Because data is buffered. When you call send() to send data it puts the data in a "send buffer", and lets your program continue. In the background, it tries to send that data over the network. If the buffer is full when you call send(), then your program will wait (or "block') until there's space in the buffer again. (Unless your socket is in non-blocking mode, of course.)

The point is, it only waits until the data is safely in the send buffer, it doesn't wait until it has been delivered.

When you close() a socket, the socket goes into "Close-wait" status. It sends the data, and the close request, to the other end. It waits for the other end to process the data and send back a FIN datagram, and then it exits close-wait status.

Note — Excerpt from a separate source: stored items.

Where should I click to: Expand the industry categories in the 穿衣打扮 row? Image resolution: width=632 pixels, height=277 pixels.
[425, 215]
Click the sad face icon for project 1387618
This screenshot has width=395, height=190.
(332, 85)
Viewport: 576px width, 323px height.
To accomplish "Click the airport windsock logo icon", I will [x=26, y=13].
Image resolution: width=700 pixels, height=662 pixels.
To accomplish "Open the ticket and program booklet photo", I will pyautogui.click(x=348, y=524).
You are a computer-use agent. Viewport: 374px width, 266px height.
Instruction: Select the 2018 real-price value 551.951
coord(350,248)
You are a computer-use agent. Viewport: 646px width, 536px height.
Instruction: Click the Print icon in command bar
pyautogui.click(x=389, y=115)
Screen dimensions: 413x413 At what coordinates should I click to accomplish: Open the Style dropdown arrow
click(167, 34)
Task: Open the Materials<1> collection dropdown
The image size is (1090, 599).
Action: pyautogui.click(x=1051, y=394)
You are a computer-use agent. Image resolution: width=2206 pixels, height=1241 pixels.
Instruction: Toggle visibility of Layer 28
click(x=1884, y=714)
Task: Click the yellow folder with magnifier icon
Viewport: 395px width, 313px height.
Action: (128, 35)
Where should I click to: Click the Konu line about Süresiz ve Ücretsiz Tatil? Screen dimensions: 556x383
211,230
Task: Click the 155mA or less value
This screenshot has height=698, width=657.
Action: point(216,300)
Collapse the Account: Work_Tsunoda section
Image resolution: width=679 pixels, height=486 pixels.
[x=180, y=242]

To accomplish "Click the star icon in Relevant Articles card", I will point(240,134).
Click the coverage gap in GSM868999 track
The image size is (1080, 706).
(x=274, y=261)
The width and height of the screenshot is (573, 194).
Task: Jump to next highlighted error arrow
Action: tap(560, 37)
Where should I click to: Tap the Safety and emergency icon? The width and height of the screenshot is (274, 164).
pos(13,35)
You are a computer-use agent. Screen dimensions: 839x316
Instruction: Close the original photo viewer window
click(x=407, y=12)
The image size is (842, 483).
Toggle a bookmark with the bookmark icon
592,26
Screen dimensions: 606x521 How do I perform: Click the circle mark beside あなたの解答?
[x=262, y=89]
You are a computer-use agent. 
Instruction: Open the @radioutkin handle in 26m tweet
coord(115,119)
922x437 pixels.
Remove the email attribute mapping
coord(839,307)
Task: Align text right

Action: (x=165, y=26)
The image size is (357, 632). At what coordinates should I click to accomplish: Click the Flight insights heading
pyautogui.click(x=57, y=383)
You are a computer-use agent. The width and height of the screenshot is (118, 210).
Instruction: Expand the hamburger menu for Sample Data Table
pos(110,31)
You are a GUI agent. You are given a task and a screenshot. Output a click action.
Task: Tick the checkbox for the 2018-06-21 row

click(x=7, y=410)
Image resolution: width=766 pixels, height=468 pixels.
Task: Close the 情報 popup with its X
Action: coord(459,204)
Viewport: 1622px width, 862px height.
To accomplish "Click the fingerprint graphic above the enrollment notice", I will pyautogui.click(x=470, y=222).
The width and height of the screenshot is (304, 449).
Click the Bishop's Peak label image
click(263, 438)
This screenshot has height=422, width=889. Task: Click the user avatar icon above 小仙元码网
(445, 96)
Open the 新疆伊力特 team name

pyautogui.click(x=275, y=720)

If you have the timeout for close-wait status set to 0, then what? It doesn't wait for the other side at all, it simply throws away the data when you issue the close() call.

The workaround (I think I suggested this earlier) is to set a linger value on the socket. Then, close() becomes a blocking operation. The program will actually wait until the send buffer is empty (or the linger timeout expires) before closing the socket.

Of course, in this case, it's not your RPG program, but the Java one, that would have to specify a linger value.

Or, of course, you could set the close wait timeout to a long enough value to ensure that the data has a chance to arrive. (Which is what you did.) the problem with this is that you can't always control what a customer sets his TCP settings to...

As I suggested earlier, I don't like to rely on either the close-wait or the linger values. Instead, send some sort of "I'm done" code when you're done sending the data, and receive back an "I got it" code from the other side. After that, it doesn't matter who closes first or what data gets dropped when they close, since they both agreed that the data has arrived. Then the linger and close-wait timeout values are irrelevant, and you don't have to police the way that a customer sets up his TCP stack! :)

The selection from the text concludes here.